**YOUR INSTRUCTIONS:**
Please edit the entries between the line holding "You are a GUI" and the line holding "Action: (325, 654)", inclusive, changing "screenshot" to "screen capture" and keeping everything else the same. Leave the pictures out of your answer.

**TASK DATA:**
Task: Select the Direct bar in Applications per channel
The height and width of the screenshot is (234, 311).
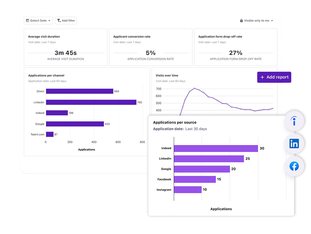Action: click(x=79, y=91)
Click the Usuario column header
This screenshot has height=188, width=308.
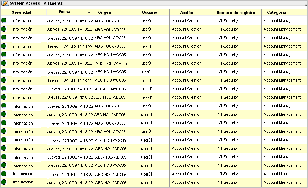click(x=150, y=12)
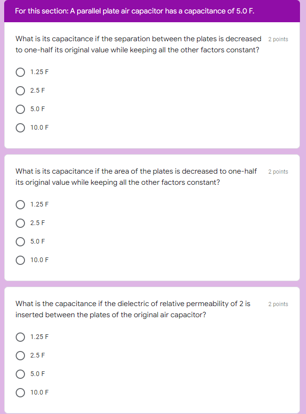Screen dimensions: 306x414
Task: Pick 1.25 F for the dielectric question
Action: click(20, 337)
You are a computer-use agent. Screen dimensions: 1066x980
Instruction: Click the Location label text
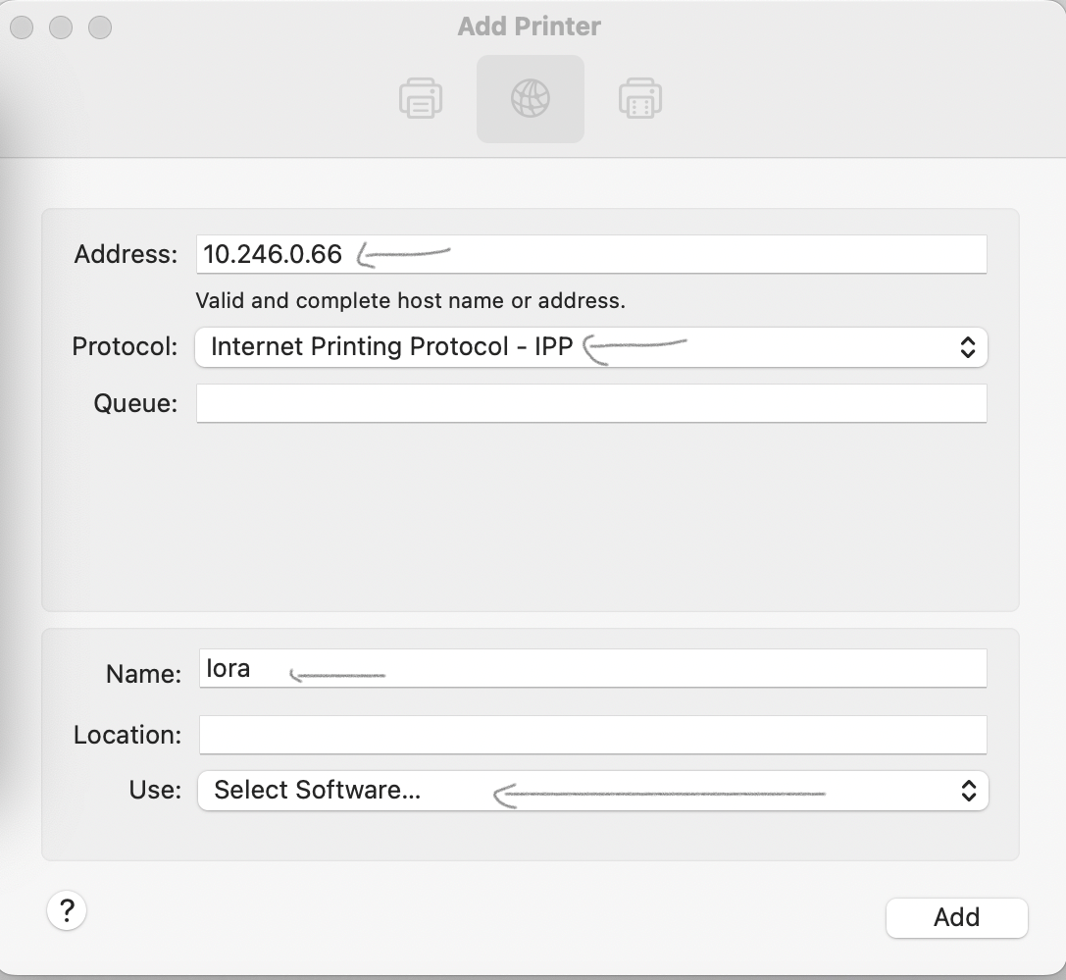[x=127, y=735]
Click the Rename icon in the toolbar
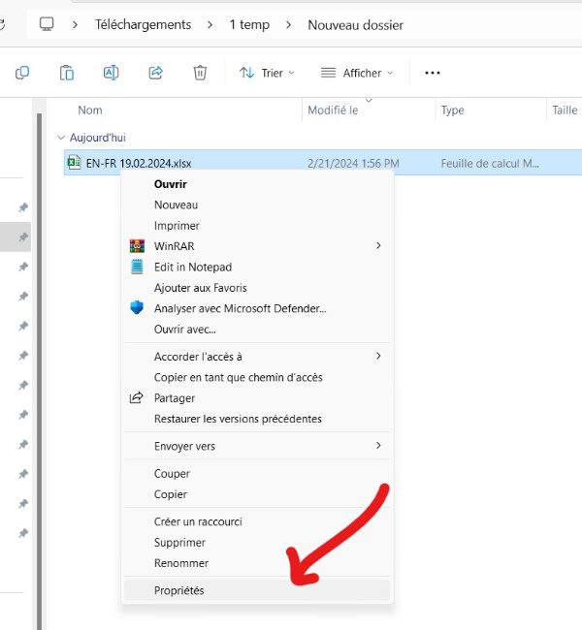The height and width of the screenshot is (630, 582). 111,73
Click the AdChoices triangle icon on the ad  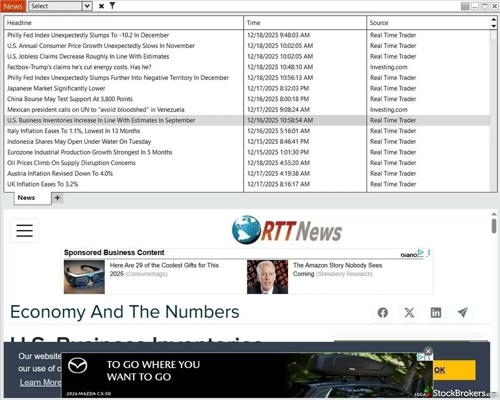421,253
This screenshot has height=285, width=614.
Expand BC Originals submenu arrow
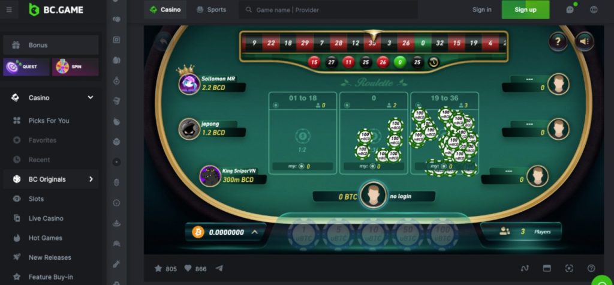click(91, 179)
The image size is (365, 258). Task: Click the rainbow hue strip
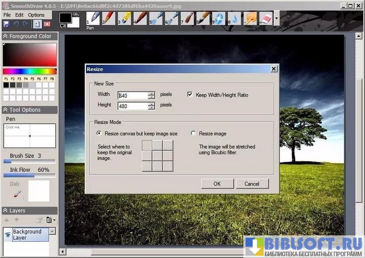[x=30, y=71]
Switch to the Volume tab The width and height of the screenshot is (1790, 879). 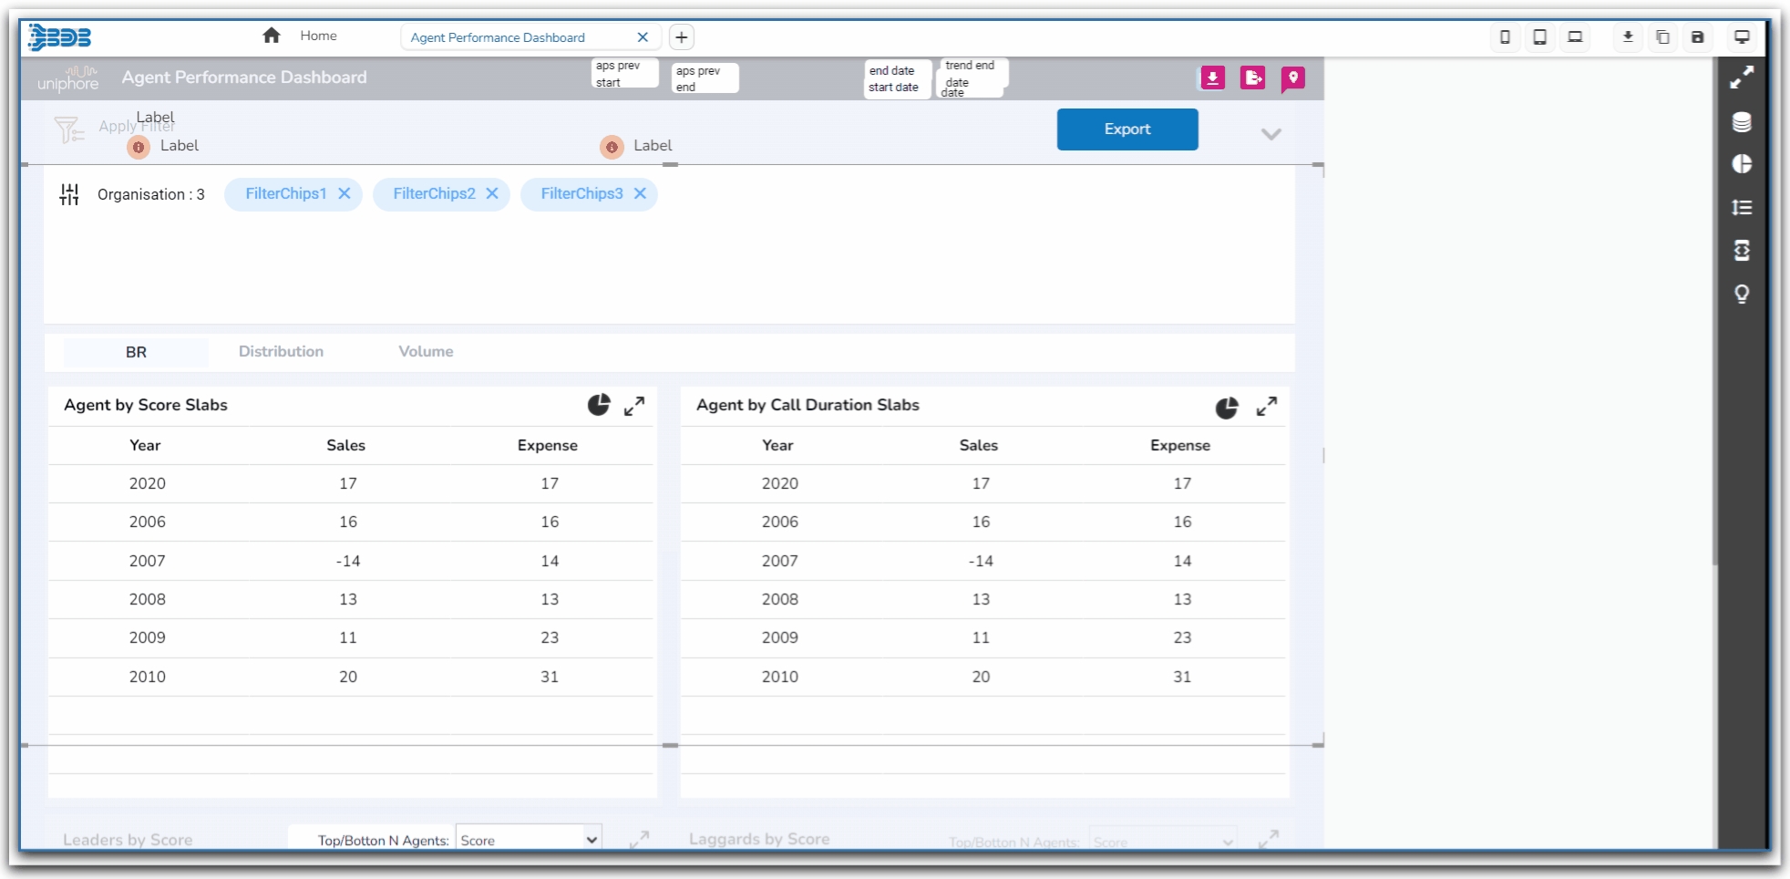click(x=426, y=352)
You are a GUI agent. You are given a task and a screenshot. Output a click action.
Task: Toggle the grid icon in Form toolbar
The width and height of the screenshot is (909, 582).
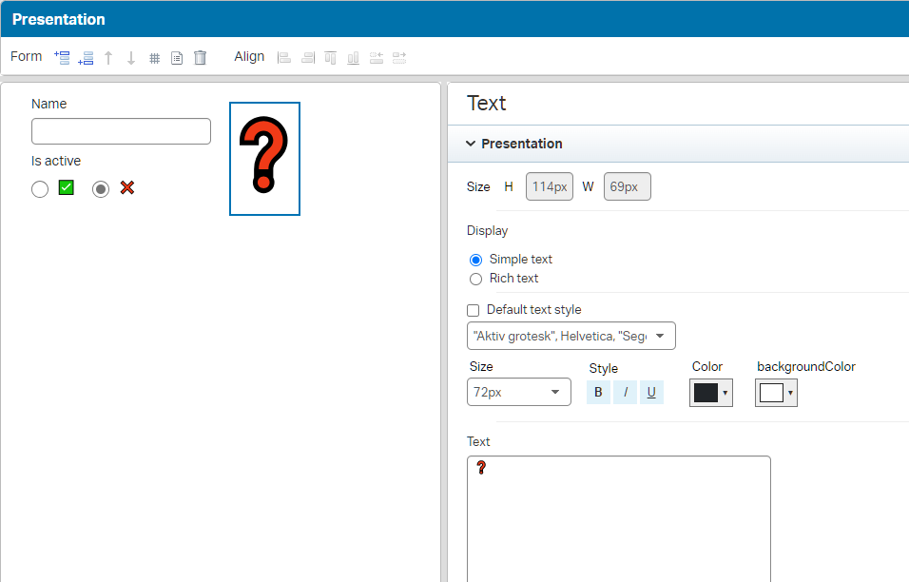click(x=154, y=58)
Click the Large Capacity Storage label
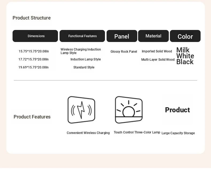 (x=178, y=133)
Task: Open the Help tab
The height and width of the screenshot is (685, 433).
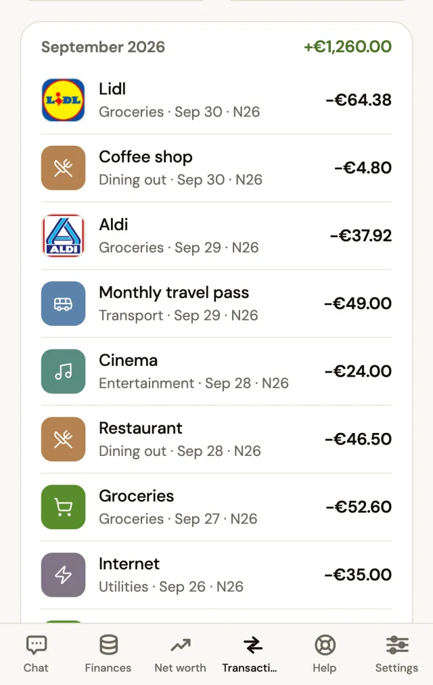Action: (325, 654)
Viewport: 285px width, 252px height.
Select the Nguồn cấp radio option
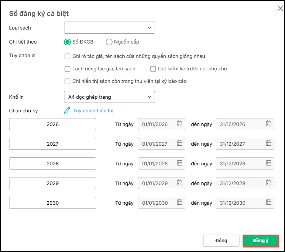pyautogui.click(x=109, y=42)
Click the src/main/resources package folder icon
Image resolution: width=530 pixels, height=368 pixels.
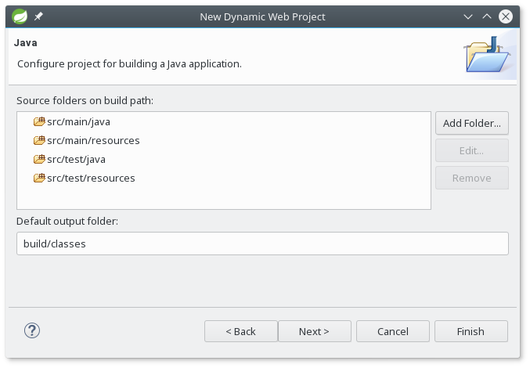click(x=39, y=140)
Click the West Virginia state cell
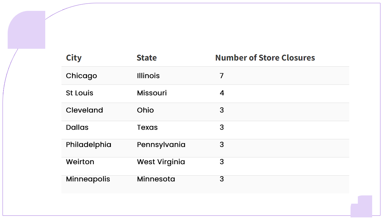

**CORRECT OUTPUT:**
You are a GUI agent. You are given a task and a screen capture. Output a click action.
Task: Toggle the grid icon in Form toolbar
The width and height of the screen capture is (909, 582).
click(x=154, y=58)
Click the Large Capacity Storage label
 (x=178, y=133)
Task: Open the Help tab
The height and width of the screen capture is (685, 433).
Action: (325, 654)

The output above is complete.